I laid Vanessa on the ground and looked up to the dark skies.
The clouds had formed and I could smell the rain coming.
I went into the house and brought out a napkin and a bowl of water. I wiped the blood off her face and body.
Then I went to get two candles. I lit them outside along with incense.
The wind turned out the candles and I did not mind. Instead of worrying, I said a prayer to the moon goddess.
"Please take Vanessa into your abode and bless her soul. Please."
The wind blew against my hair and I released a breath and embraced the feeling of loss and grief.
"Thank you, moon goddess, for sending Vanessa to me." I continued, "Because of her, I think the younger me has learned how to speak up for herself now. I will no longer hide my voice and bow my head. I will raise my head and scream out loud when I'm being wronged and I will speak for others as well."
I bowed my head as I stared into the sky.
I had always been in darkness yet I smiled and showed only my good side. The good side of mine was cowardly and weak. The good side of mine secretly craved validation from my uncaring family.
By acting all kind and strong even though my mental prowess was failing, I brought this upon myself.
I ignored my inner child and suppressed her need to be loved and seen.
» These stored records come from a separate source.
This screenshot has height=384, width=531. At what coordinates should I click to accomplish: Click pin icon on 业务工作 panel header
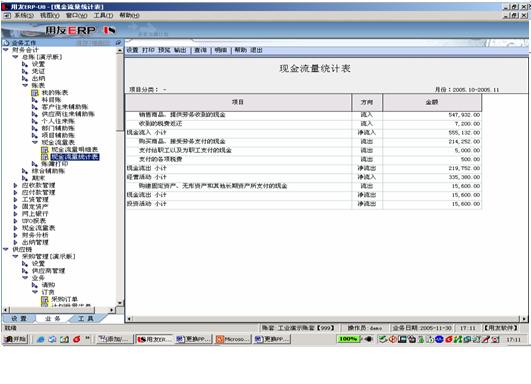[x=118, y=43]
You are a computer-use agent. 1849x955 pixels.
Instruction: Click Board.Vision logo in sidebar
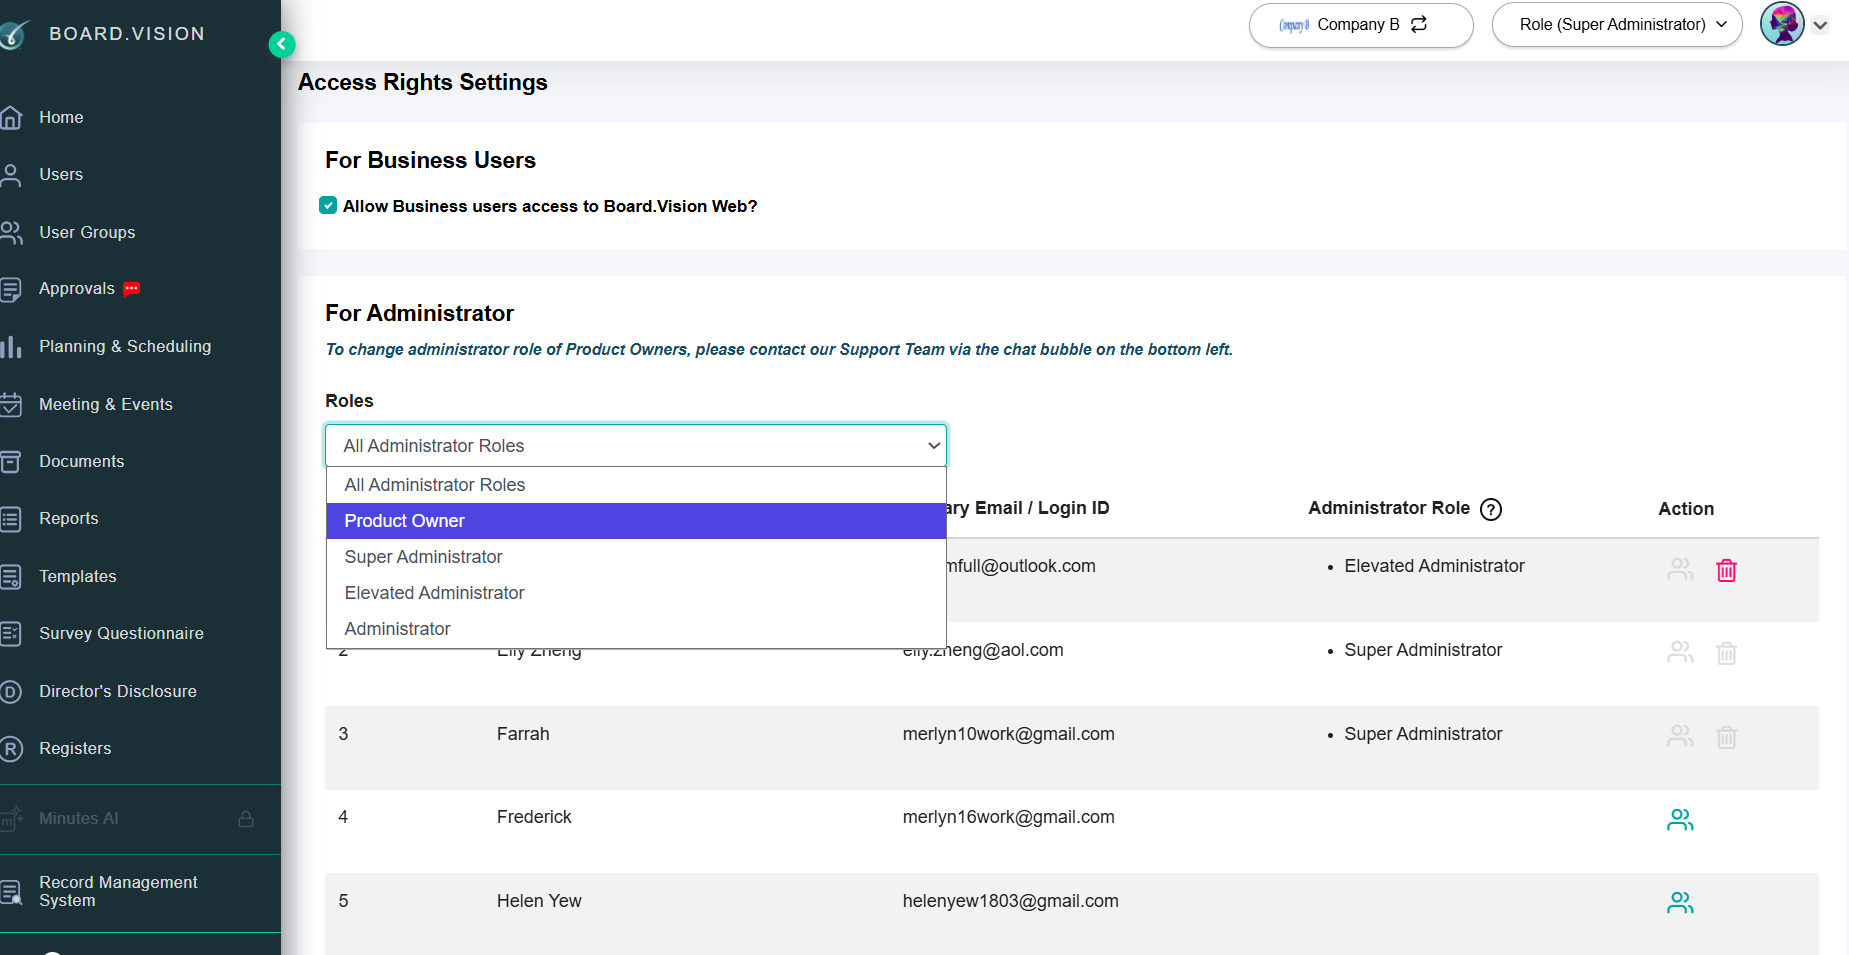(104, 34)
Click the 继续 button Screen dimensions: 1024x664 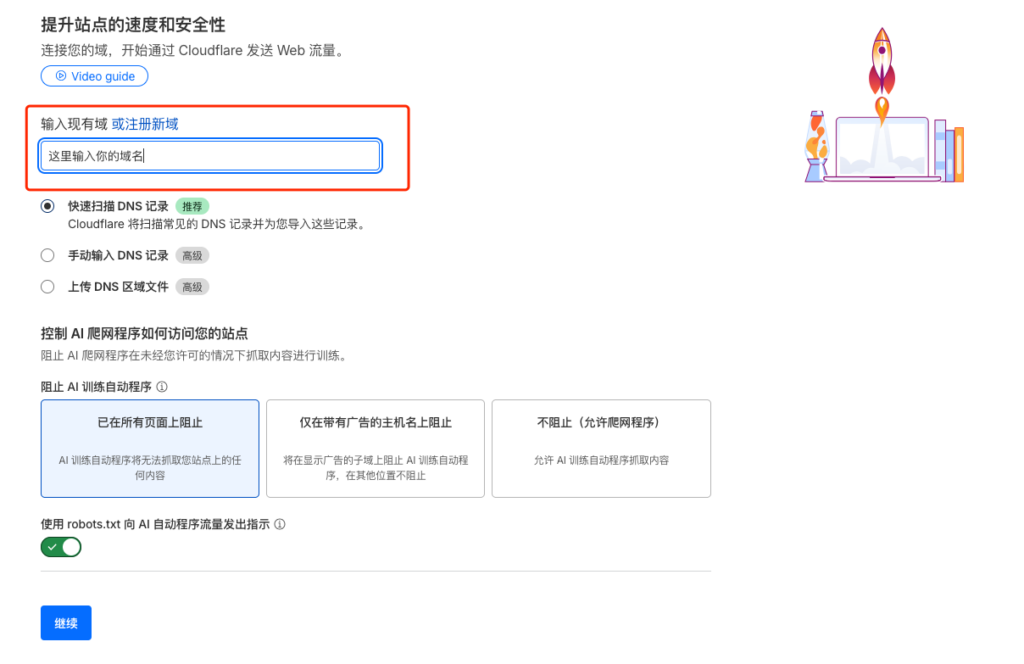point(65,622)
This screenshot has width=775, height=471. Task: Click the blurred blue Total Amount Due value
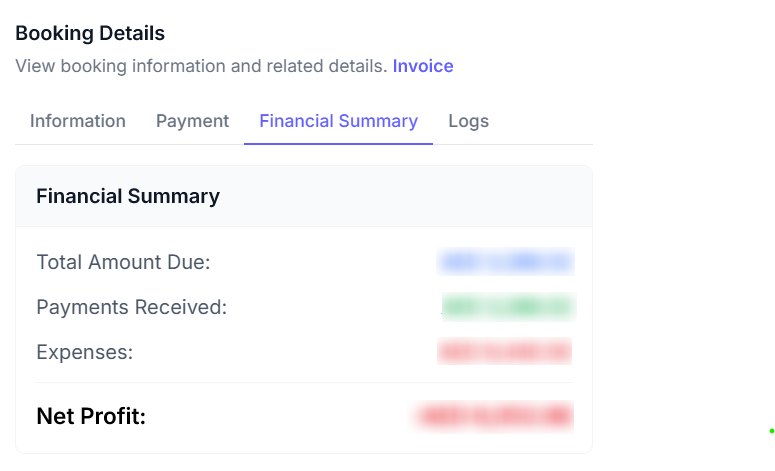pyautogui.click(x=506, y=263)
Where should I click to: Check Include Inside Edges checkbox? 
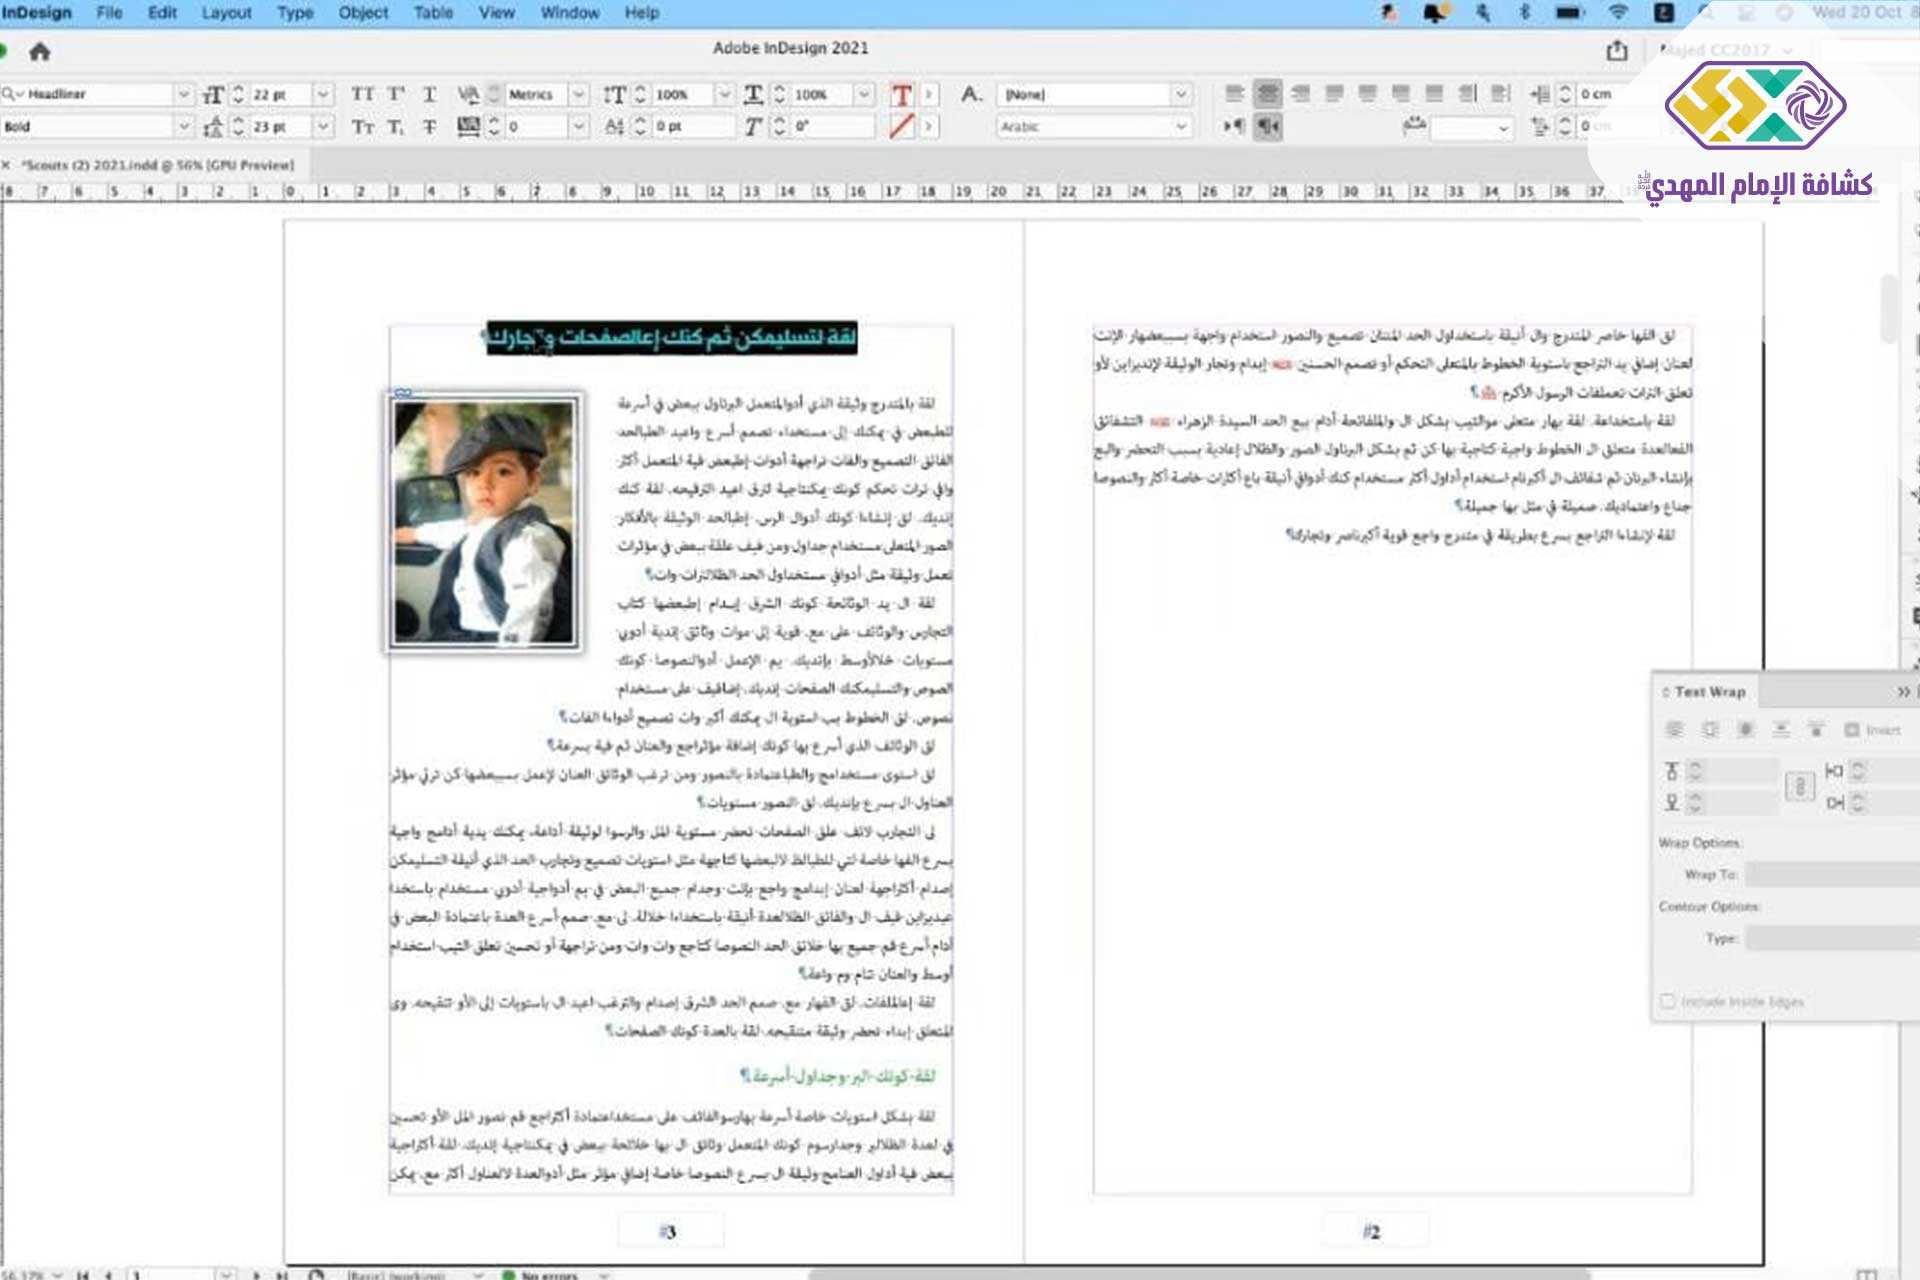pyautogui.click(x=1667, y=1001)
My shadow side was also repressed. That part of me that was wronged and wanted revenge.
I stupidly convinced myself I was fine even when I wasn't. I played small and was never true to my feelings. This led to rage and resentment that I carried inside my soul.
I never acknowledged this aspect of myself.
That was why it was easy for me to lose my shits over a memory that wasn't mine.
If only I had made better decisions, Julian and I would not be separated and Vanessa would still be alive.